On Monday, Guggenheim Securities slashed its sales outlooks across the board for the U.S. restaurant industry citing the rising risk of the coronavirus keeping U.S. diners at home. The investment bank sees fast food and quick casual brands experiencing 0.9% and 0.2% “domestic [sales] slowdowns” in the first quarter. Full-service restaurant sales are expected to get hit by 1.3% in the quarter.
Starbucks (outsized exposure to China) and Wendy’s (the virus may delay lift from new breakfast launch) received some of the higher sales estimate cuts from Guggenheim’s Matthew DiFrisco. The analyst thinks Domino’s Pizza and Dunkin Brands are some of the best positioned restaurants to weather the coronavirus storm owing to their delivery platforms.
“Our outlooks now assume a retrenchment in domestic consumer demand in March & April with a return to "normal" behavior in late spring. We view this trajectory as practical but not overly conservative. While near-term demand lacks visibility and consensus outlooks will likely follow us down, we continue to view COVID-19 impact to demand as transitory and maintain our investment opinions based on underlying fundamentals and long-term outlooks,” writes DiFrisco.
DiFrisco is among the first on the Street to cut restaurant sales estimates due to the growing U.S. coronavirus outbreak.
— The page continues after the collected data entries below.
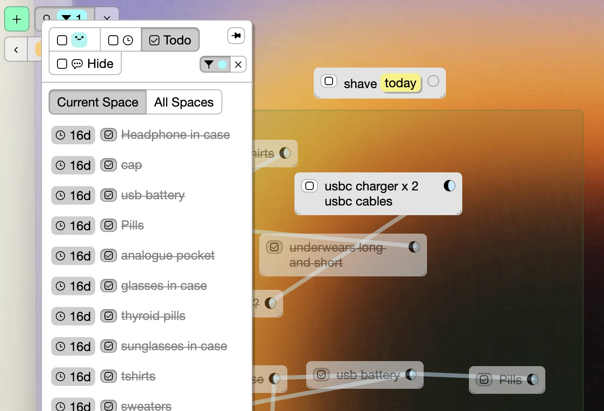Screen dimensions: 604x411
Task: Toggle the smiley face filter checkbox
Action: point(62,40)
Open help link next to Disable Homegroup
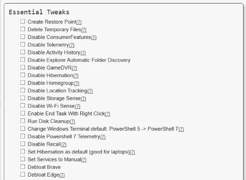 point(76,83)
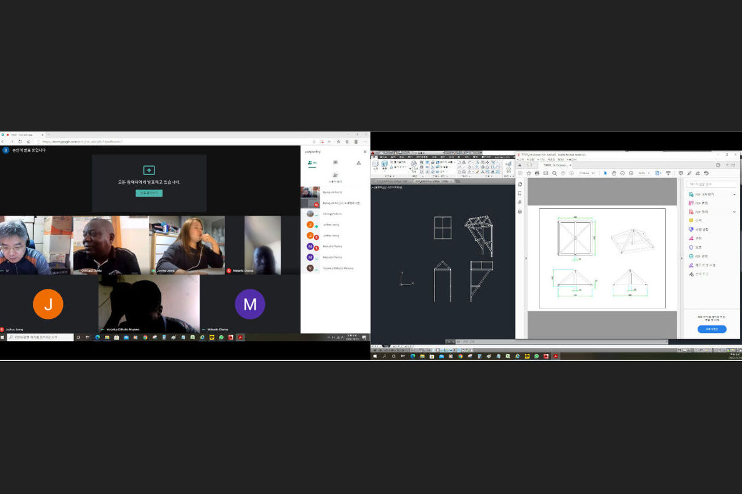This screenshot has width=742, height=494.
Task: Open the chat tab in Meet side panel
Action: tap(335, 163)
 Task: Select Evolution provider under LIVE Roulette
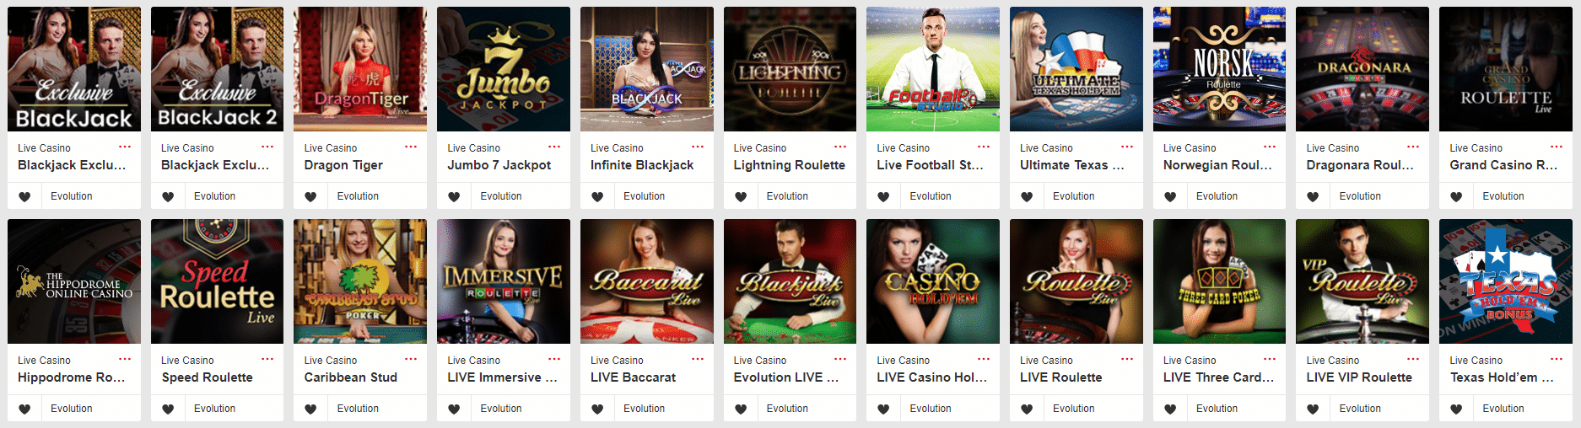[1073, 409]
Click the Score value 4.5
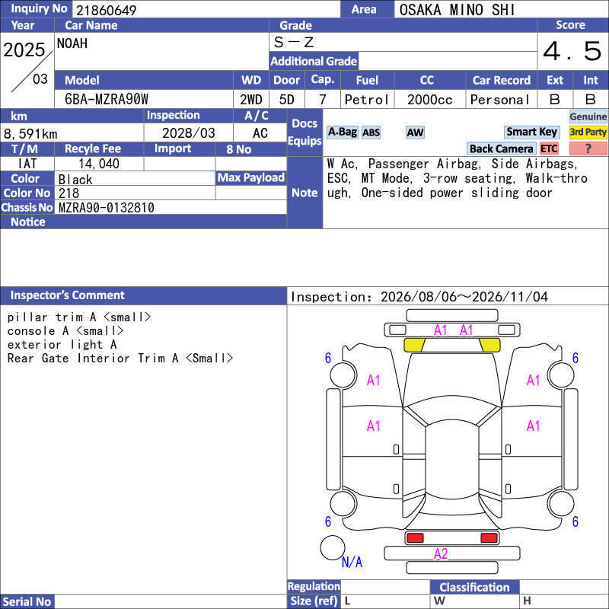This screenshot has height=609, width=609. [572, 51]
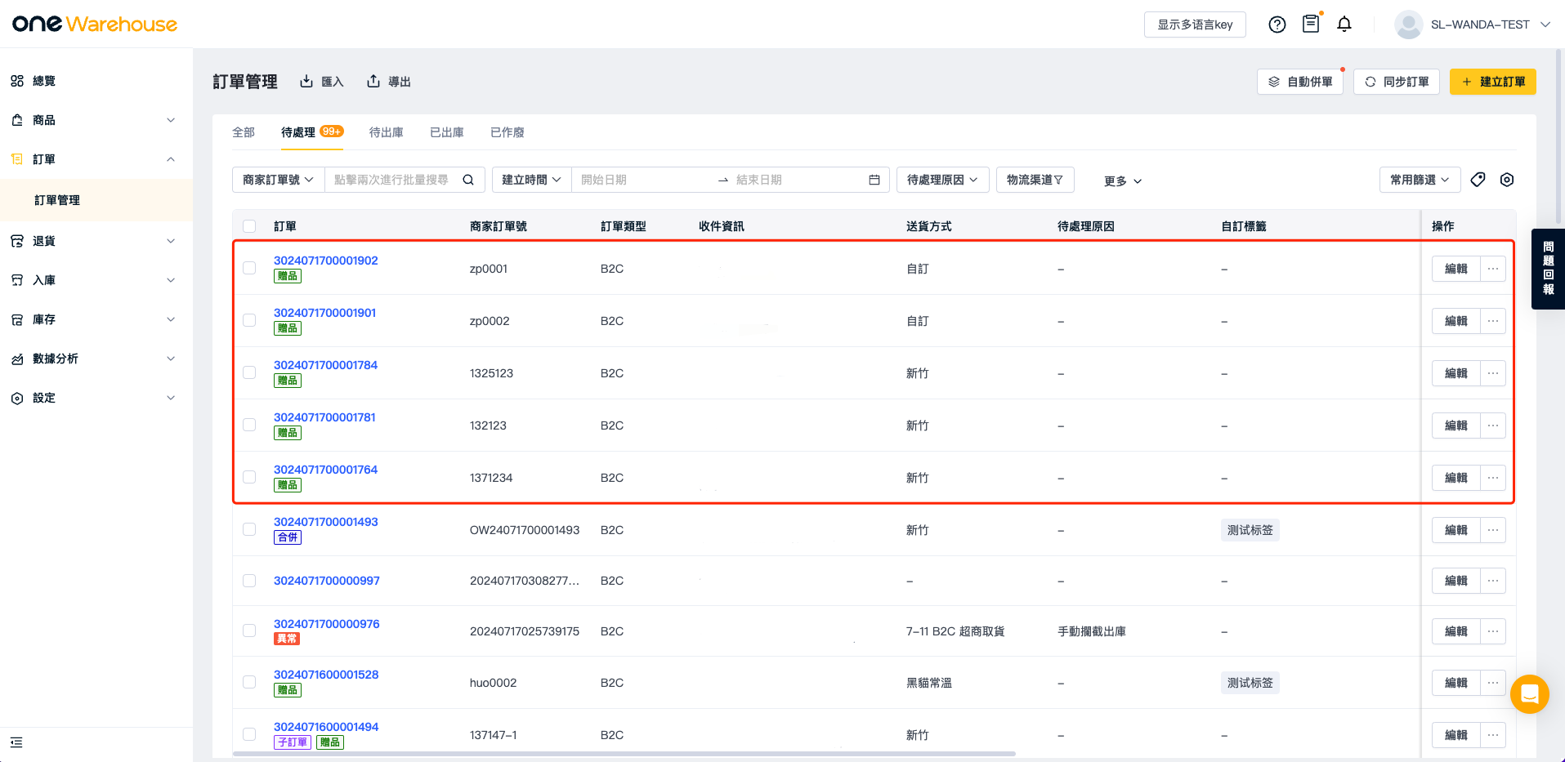1565x762 pixels.
Task: Open the help question mark icon
Action: pos(1277,25)
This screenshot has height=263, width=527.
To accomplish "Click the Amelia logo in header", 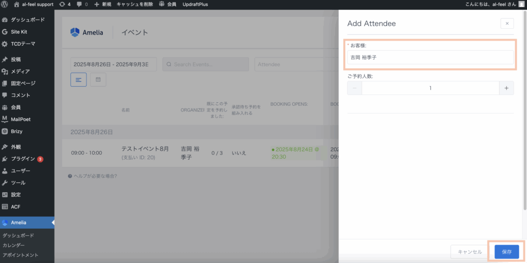I will (x=82, y=32).
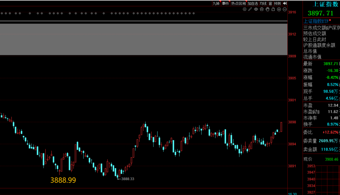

Further estimate revisions by the sell-side community will likely pressure restaurant stocks — which have largely sidestepped the broader market plunge — further in the weeks ahead.
The S&P 500 Restaurant Index has only dropped 7.1% year-to-date, outperforming the S&P 500 for the better part of 2020. Investors have stayed long in the space on the view — which is now petering out — that the U.S. wouldn’t be hit too hard from the coronavirus. With that now proving to be folly, the restaurant index has collapsed in March and has lagged the S&P 500.
The next shoe to drop on restaurant stocks could be more financial warnings from big name players. Thus far, restaurant companies not named Starbucks have not factored in the coronavirus impact into their guidance for the first quarter and year.
“At this time, none of the management teams have updated 2020 guidance to account for a slowdown relating to COVID-19,” DiFrisco notes, adding he assumes a slowdown in sales this month that extends into April.